/Passwords_Leak_Analysis

Will your password survive a hacker? These 10 million didn't - Let's learn what makes a strong password together.

Primary LanguagePythonMIT LicenseMIT

Context

Author: Joseph Wilson

At some point in all of our lives we've received one of the following - A notification that flashes across your phone or pops into your inbox. . .

Dear Customer,
We’re letting you know that we have detected unusual activity on your account and are taking action to. . .

“Was my information stolen from my bank, my employer, or could it be from that one website I love to read at night”? 1

How the bad-guys managed to steal or purchase your information, you’ll never know for sure. Out of all the ways you can better protect yourself and your family against cyber criminals, there is one piece of advice you’ve heard the most. It’s also the one you’ve actually agreed with, told yourself you’d commit to, but then promptly decided to put it off again. . .

Until the news of another data breach slides across your phone. 2


Create a strong password!

How Does A Password Get Cracked?

# [Data provided]
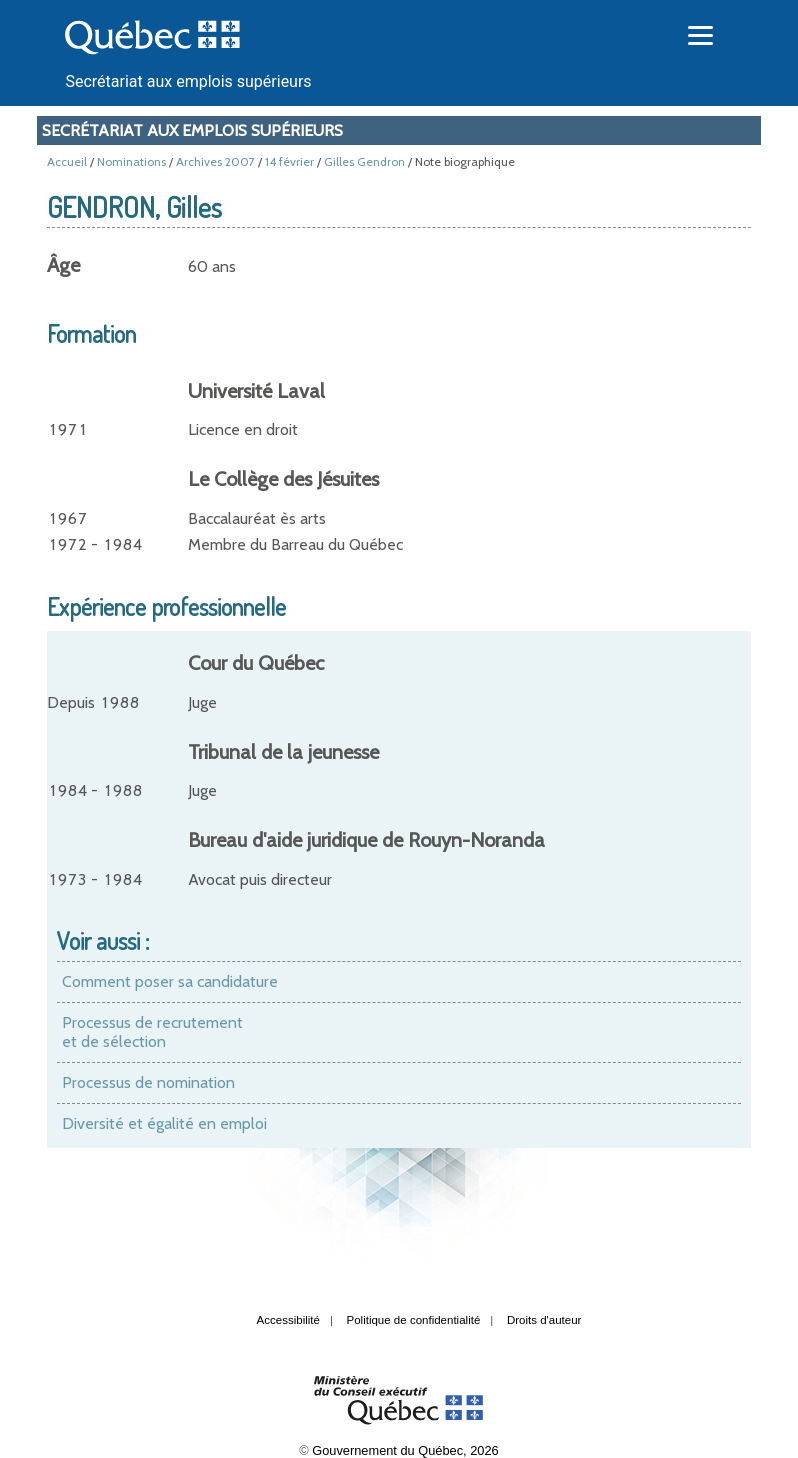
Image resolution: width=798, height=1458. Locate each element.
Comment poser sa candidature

# [Exercise requirements]
• A. In the password leak page, list the possible sources of stolen information named in the quoted question.
• B. Who does the password leak page name as its author?
• C. Write out the password leak page's passage starting at "At some point" and ending at "action to. . .", renaming "Customer" to "Client".
The data has no role in any of this.

# [Task-by-task outputs]
• A. my bank, my employer, that one website I love to read at night

• B. Joseph Wilson

• C.
At some point in all of our lives we've received one of the following - A notification that flashes across your phone or pops into your inbox. . .

Dear Client,
We’re letting you know that we have detected unusual activity on your account and are taking action to. . .